The fact that only place it has been shown to work is basically Clojure and Haskell needs to be addressed; how are you going to address the apparent fundamental incompatibility between imperative languages and STM? And while you may be able to answer that at the VM level (very tiny transactions implemented between opcodes, basically), I would expect it is absolutely hopeless to allow users access to this. How are you going to address the endless-side-effect replay problem? (Hint: You aren't.)
This is a kill-PyPy level of dangerous decision, and I think everyone on that team ought to demand a very good answer to that question before buying into this.
Until we have a new conceptual breakthrough, multiversion concurrency control (MVCC) [1], which STM represents in this context, is the only solution they have.
Yes it will impose a tax on all mutable data structures, and push people towards a more functional style of programming. This is generally good. It may be a challenge for people who think solely in terms of OOP, but then OOP will evolve in response, and that is also good.
The way I read it, it's a PyPy-the-VM feature, used in RPython, but not a PyPy-the-interpreter feature callable in the Python code interpreted, hence it's not available to users (i.e Python devs)
From a PyPy as a practical tool point of view, I agree.
From a PyPy as a research project, I'm excited. I'm skeptical of STM as a synchronization solution as well, but I still want us to explore it. If their approach truly is novel, then maybe there's something there.
That's kind of what I mean, some evidence that they've got a novel approach would be nice, because so far the answer is basically "STM doesn't work in code with unrestricted side effects", and personally, I'm pretty satisfied with the amount of due diligence that has been done on that result. Research should build on existing results, not retry the same things over and over.
I think the difference here is that there is not, in fact, unrestricted side-effects. Because the STM transaction scope is decided by the interpreter, not by the programmer, the interpreter can ensure the current STM transaction is committed immediately before any operation with side-effects, and a new transaction started immediately after. This loses some of the power of STM, certainly, but PyPy's only aiming to maintain internal consistency of interpreter data structures at this point, so this is good enough for them.
My thinking was that most research with STM for imperative codes have used the library approach. Since they will have full control over generated code and how it interacts with the STM, they may have more opportunities to optimize.
We've been mashing out Python for the last few months at my job, and we are consistently struggling with the Python GIL performance penalty for threads.
If PyPy can break the GIL, I would anticipate that we'd seriously consider pushing our users toward it.
That's easy to say, but ignorant of history of other open source projects.

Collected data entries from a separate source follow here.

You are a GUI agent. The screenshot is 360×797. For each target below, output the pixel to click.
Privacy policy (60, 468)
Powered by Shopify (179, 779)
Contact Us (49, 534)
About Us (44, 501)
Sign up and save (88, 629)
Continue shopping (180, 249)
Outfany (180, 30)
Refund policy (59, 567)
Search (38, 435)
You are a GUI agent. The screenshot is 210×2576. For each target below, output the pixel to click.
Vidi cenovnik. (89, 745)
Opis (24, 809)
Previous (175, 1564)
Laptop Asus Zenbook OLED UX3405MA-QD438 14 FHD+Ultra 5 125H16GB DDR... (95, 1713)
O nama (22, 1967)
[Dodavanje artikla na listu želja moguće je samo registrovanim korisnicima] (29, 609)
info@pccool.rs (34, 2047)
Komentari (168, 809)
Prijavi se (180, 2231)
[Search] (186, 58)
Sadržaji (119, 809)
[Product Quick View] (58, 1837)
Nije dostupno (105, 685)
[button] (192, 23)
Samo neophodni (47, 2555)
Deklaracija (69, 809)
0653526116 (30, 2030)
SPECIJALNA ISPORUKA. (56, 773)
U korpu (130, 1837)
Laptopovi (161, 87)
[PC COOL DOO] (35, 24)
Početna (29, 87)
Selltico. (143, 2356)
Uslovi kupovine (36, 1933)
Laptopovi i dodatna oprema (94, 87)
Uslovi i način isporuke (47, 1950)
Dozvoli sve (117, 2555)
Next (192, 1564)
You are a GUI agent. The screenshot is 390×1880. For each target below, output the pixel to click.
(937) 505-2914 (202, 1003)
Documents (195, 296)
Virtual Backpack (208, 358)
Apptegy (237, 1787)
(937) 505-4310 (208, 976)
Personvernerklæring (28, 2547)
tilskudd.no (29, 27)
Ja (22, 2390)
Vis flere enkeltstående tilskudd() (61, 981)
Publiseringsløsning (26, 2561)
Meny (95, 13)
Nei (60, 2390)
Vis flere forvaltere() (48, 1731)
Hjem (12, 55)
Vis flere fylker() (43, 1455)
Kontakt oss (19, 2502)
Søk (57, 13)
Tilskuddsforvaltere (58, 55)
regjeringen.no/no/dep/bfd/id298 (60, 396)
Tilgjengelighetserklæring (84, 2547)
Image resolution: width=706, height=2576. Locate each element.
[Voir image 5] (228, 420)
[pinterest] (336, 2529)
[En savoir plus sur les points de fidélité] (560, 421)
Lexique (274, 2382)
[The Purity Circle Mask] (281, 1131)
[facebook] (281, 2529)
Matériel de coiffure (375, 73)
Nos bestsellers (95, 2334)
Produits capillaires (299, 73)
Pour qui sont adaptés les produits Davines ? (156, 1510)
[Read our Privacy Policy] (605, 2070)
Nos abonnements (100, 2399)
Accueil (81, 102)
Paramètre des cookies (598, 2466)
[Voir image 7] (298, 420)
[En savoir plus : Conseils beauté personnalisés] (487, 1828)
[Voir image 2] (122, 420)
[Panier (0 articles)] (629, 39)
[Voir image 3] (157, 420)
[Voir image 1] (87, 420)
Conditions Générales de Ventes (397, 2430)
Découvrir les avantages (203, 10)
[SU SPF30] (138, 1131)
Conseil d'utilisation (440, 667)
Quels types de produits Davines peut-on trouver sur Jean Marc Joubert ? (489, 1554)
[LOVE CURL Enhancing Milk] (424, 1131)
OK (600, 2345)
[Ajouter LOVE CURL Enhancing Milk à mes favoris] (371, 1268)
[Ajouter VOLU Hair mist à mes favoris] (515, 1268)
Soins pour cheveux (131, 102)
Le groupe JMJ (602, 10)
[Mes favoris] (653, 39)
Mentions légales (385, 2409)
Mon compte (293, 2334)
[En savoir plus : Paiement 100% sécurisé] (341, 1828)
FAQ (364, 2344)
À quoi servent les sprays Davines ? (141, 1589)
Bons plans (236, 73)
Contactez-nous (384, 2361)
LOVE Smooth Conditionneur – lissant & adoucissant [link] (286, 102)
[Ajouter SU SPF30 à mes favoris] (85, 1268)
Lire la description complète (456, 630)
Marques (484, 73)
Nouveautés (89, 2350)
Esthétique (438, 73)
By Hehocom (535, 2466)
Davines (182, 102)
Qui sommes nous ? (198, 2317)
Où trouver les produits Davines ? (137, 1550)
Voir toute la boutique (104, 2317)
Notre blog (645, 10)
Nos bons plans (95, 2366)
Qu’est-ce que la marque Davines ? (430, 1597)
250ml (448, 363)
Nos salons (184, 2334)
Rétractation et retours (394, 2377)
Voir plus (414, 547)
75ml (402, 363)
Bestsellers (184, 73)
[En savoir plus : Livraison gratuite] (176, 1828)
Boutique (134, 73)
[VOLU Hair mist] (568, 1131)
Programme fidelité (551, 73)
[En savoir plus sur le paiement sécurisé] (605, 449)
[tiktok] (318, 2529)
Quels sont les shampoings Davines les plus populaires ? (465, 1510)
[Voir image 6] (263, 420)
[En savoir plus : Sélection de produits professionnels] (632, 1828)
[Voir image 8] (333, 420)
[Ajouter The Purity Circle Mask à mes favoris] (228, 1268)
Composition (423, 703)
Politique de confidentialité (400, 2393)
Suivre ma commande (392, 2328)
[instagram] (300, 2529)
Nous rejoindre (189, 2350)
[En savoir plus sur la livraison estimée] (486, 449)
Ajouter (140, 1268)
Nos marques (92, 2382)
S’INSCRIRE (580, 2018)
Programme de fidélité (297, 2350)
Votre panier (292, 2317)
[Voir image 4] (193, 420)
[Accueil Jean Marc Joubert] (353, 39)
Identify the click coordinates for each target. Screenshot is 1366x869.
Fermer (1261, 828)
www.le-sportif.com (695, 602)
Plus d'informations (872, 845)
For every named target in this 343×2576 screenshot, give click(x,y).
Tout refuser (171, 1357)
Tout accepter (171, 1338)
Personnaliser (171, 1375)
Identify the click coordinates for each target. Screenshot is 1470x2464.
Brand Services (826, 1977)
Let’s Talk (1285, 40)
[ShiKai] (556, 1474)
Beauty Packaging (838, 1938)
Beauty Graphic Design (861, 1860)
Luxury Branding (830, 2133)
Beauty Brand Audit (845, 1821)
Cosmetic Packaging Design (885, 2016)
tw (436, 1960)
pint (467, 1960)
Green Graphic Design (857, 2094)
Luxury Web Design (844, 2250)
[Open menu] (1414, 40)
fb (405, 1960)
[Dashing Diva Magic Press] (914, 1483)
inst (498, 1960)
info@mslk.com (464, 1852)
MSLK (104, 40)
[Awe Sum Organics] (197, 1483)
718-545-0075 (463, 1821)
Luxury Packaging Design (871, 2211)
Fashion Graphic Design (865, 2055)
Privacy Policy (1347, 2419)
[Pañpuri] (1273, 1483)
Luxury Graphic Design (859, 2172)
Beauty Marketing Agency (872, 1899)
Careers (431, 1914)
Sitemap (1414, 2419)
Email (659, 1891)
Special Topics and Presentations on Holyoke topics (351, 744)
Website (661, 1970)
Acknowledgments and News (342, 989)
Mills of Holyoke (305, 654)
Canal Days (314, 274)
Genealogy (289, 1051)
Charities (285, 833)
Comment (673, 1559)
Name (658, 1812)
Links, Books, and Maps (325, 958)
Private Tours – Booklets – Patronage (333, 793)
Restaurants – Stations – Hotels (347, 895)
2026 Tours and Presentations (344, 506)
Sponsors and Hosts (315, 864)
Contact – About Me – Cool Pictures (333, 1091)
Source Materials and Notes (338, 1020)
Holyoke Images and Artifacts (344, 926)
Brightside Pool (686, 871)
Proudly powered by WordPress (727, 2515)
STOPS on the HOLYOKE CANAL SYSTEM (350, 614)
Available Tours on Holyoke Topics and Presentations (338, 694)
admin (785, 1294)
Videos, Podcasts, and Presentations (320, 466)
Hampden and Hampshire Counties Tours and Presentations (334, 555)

A lot of open source projects have killed themselves by overcommitment to a bad idea. PyPy is just getting to where it might be considered a practical answer for some problems and if the core project wants to drop that property, committing to a path like this is a great way to do it.
Sure, if it's some guy's branch, hey, whatever, but I'm running on the assumption that this is being promoted not as SomeGuy'sBranch but as an argument about the way the official project should go, because otherwise, why proselytize when you can just do? An awful lot of projects have died this way.
The problem is, this won't die in week two. It'll only die after a lot of effort and either several stalled or buggy releases. It's not an "it just doesn't work, crashes the system" problem, it's an infinite regress problem.
This will be implemented as an interpreter transformation, the entire idea behind this is that you don't have to care about it, just as you usually don't have to care about the JIT or the GC.
As Armin mentions in the blog post, the STM can be explored at the transformation/translation level. It seems to me the level of commitment here is more "interesting branch that through trial and measurement may lead to a important language-level breakthrough" rather than "stone albatross that drowns the project."
The fact that only place it has been shown to work is basically Clojure and Haskell needs to be addressed; how are you going to address the apparent fundamental incompatibility between imperative languages and STM? And while you may be able to answer that at the VM level (very tiny transactions implemented between opcodes, basically), I would expect it is absolutely hopeless to allow users access to this. How are you going to address the endless-side-effect replay problem? (Hint: You aren't.)
This is a kill-PyPy level of dangerous decision, and I think everyone on that team ought to demand a very good answer to that question before buying into this.